Solos and Strange Adventures

The naval maneuvers furnished the high lights of the summer training. As one of the results, the Unit was invited to move to the submarine base at New London for the autumn months. This was under discussion for some time and meanwhile the young men were putting in all the flying hours possible before returning to college. What it meant to earn a diploma as a soloist has been luridly described by Vorys, to wit:

While we tried to learn to fly that summer, undeterred by bad weather, the sinking of the floating hangar, the Wild West Show at Sheepshead Bay and Dave McCulloch's artistic temperament, I began to see that somewhere behind all this fun was a real plan and a vision. And I became intensely interested in the strategy hidden behind all those fascinating things I was learning day by day.

When 'Di' Gates soloed and got his Aero Club ticket, it was late in the afternoon, twilight, in fact. At the mark for him to aim at, Dave and I were in a little skiff tied to a spar buoy. Dave was as near nervous as he could be, over this the first fledgling to be pushed out of the nest, and was distractedly smoking cigarettes made of chewing gum wrappers and some scraps of Bull Durham he found in the skiff.

The blood red sun was very pretty to look at, but it didn't furnish much light for 'Di's' purpose. All he could see was one dark blot to shoot for. As he shut off and glided down, he could make out the spar but he forgot all about us in the skiff. Evidently he was about to land plump on top of Dave and me. We stood up and waved and hollered. 'Di' picked up his near wing as he made a slight turn. Then Dave and I dropped into the bottom of the skiff to duck his right pontoon. After a few tentative skips, he slithered onto the water in a very creditable landing and another airman was made. I didn't solo that summer, neither did Alphy and Erl, my hated rivals in the boob flier class.

 p49  The opening of college did not mean that work had to be abandoned. The machines were kept at Port Washington a few weeks longer before shifting two of them to New London. Albert Ditman and Wells Brown, in business in New York, were able to get in some flying during week-ends and occasionally in the afternoon. This enabled Ditman to qualify and get his aviator's rating in the autumn. This made four in all, Trubee Davison, Gates, Lovett, and Ditman. Wells Brown tells a most dramatic story of one of these excursions:

Ditman and I went down to Port Washington on a fine October afternoon to take a little hop. We flew to Peacock Point and landed there. Ditman took John Hayes Hammond, Jr., up for some observation tests in connection with the wireless torpedo he was working on at that time, so I waited at the Davison's until they returned. The sun was sinking when we finally shoved off for Port Washington and we knew it would be a close call to get in before dark.
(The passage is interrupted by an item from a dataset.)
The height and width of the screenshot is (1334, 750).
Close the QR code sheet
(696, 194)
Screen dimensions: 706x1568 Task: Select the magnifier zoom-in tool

All was going well until we reached a point off Glen Cove harbor when suddenly without any warning the motor stopped. We landed well out in the middle of the Sound and proceeded to look things over, in hopes that we could fix the trouble and get back to the hangars. After working for some time and cranking ourselves to death, we discovered that the magneto shaft had sheared off and there was no possible way to repair it. By this time the sun had set completely and it was growing dark.

We looked in vain for a boat to come to our rescue, but although we yelled ourselves hoarse we got no response from the vessels in sight. Pitch darkness set in and a brisk wind came up from the west, blowing us eastward and incidentally away from home. As luck would have it we had descended in the middle of the Sound and right in the path of the big Sound steamers. We could see their lights bearing down on us.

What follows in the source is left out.